Research labs are more dangerous than they look

When thinking about unsafe workplaces, construction sites and factories may immediately come to mind. However, there is another workplace in which many workers suffer injuries. Research labs can be dangerous, especially if the lab workers are exposed to dangerous chemicals or animals.

A recent survey discovered that even though 86 percent of scientists consider their labs safe, nearly half of the survey's respondents had experienced an injury at work. These workers reported animal bites, chemical burns, and needle pricks, among other types of injuries.

While workers in any workplace are at risk of being injured in some way, certain workplaces seem to be more risky. If managers recognize the dangers that are present in the workplace, they may have a responsibility to their workers to improve the safety conditions in the building.

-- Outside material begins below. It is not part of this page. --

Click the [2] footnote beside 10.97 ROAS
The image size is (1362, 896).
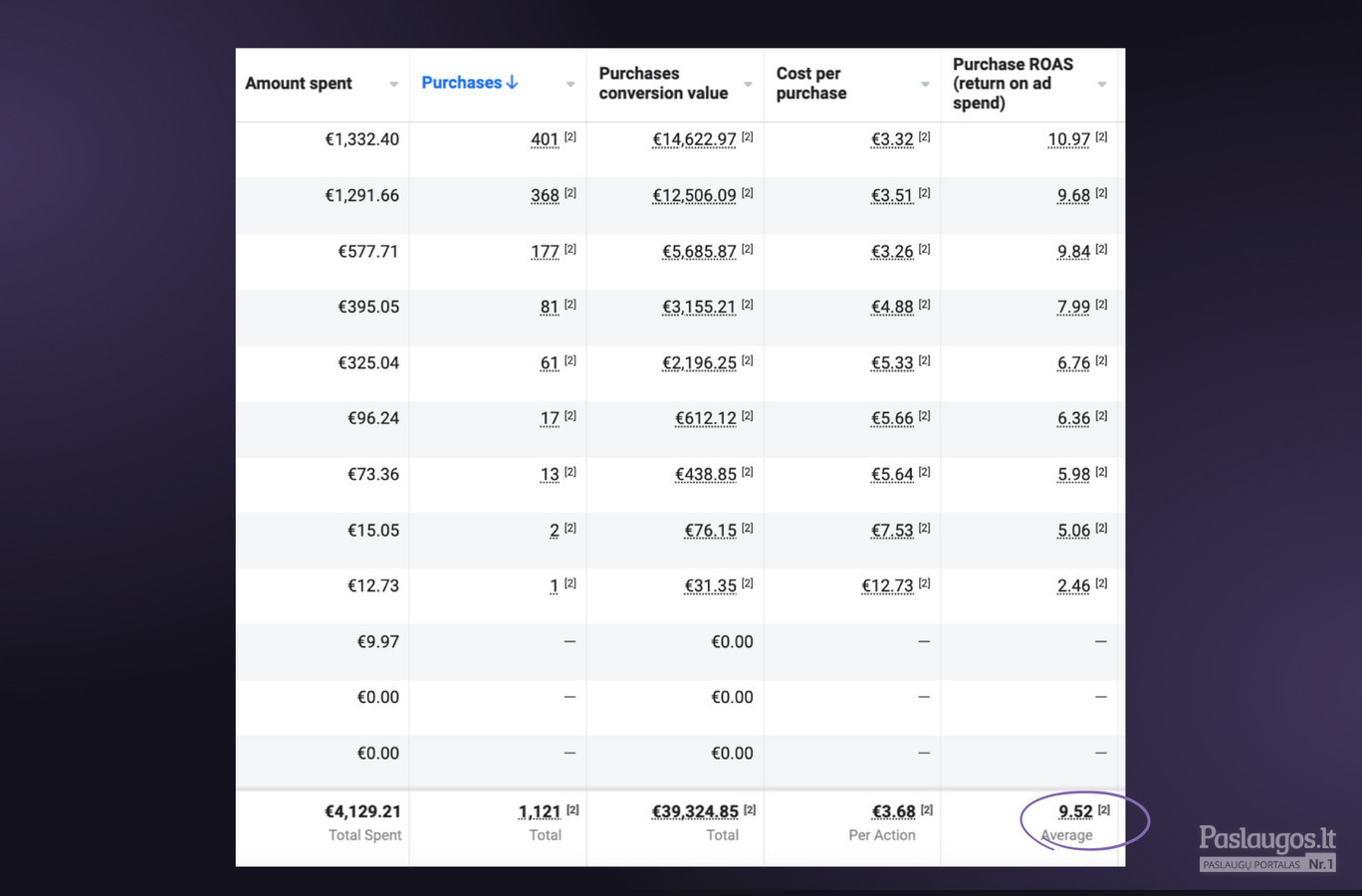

For instance, additional safety training could improve the safety of a workplace. However, if the management does not take the time to properly train their employees, the employer could potentially be held liable for a worker's injury.

Even though the lab workers included in this survey may not have viewed their injuries as serious issues, their injuries could become more serious later on. For instance, if a scientist who works with rats on a regular basis is bit by a rat during an experiment, he or she may not consider the rat bite to be serious. However, if the rat bite becomes infected and leads to a more serious condition, the worker may consider whether his or her employer could have done something to prevent the rat bite.

Employers can take steps to eliminate the potential for workplace accidents. Workers who believe their workplace could have created a safer working environment may want to look into filing a lawsuit against their employer.